§ **Dataset rows**
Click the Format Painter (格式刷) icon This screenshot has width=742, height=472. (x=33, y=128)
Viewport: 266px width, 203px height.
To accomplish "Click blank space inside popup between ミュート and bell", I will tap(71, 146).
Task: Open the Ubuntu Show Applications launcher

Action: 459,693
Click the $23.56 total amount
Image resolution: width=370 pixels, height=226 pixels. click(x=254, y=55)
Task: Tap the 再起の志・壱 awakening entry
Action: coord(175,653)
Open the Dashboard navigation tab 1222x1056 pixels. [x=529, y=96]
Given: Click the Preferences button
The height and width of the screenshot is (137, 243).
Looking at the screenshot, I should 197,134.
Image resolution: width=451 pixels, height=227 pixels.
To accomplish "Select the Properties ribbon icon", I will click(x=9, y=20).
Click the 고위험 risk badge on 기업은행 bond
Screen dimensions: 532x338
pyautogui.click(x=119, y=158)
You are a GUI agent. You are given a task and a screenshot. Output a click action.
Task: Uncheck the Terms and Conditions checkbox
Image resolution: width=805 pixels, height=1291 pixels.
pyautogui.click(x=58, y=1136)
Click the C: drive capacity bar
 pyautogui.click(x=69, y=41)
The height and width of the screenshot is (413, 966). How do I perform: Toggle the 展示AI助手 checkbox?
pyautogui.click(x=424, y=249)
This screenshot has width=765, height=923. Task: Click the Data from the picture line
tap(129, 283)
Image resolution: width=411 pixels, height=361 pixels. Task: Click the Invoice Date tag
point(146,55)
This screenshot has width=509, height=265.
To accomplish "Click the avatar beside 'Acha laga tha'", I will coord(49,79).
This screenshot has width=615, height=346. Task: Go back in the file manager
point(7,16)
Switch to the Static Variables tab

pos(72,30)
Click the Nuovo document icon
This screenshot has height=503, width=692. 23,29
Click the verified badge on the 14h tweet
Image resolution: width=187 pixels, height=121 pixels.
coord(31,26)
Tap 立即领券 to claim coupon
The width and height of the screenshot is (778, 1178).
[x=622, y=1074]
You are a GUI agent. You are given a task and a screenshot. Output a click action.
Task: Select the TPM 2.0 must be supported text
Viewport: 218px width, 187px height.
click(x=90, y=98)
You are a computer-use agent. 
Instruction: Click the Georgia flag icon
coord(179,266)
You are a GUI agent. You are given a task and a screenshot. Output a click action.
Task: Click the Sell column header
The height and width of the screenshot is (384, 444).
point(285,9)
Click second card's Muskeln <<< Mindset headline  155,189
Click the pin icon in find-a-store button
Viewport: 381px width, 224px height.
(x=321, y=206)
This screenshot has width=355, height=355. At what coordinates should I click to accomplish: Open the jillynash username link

§ **Problem details**
Retype, without any change, the lines from the one containing "Click second card's" through the end of the lines, with both ends included.

§ **Exercise answer**
Click second card's Muskeln <<< Mindset headline  155,189
Click the pin icon in find-a-store button
Viewport: 381px width, 224px height.
(x=321, y=206)
This screenshot has width=355, height=355. At what coordinates should I click to accomplish: Open the jillynash username link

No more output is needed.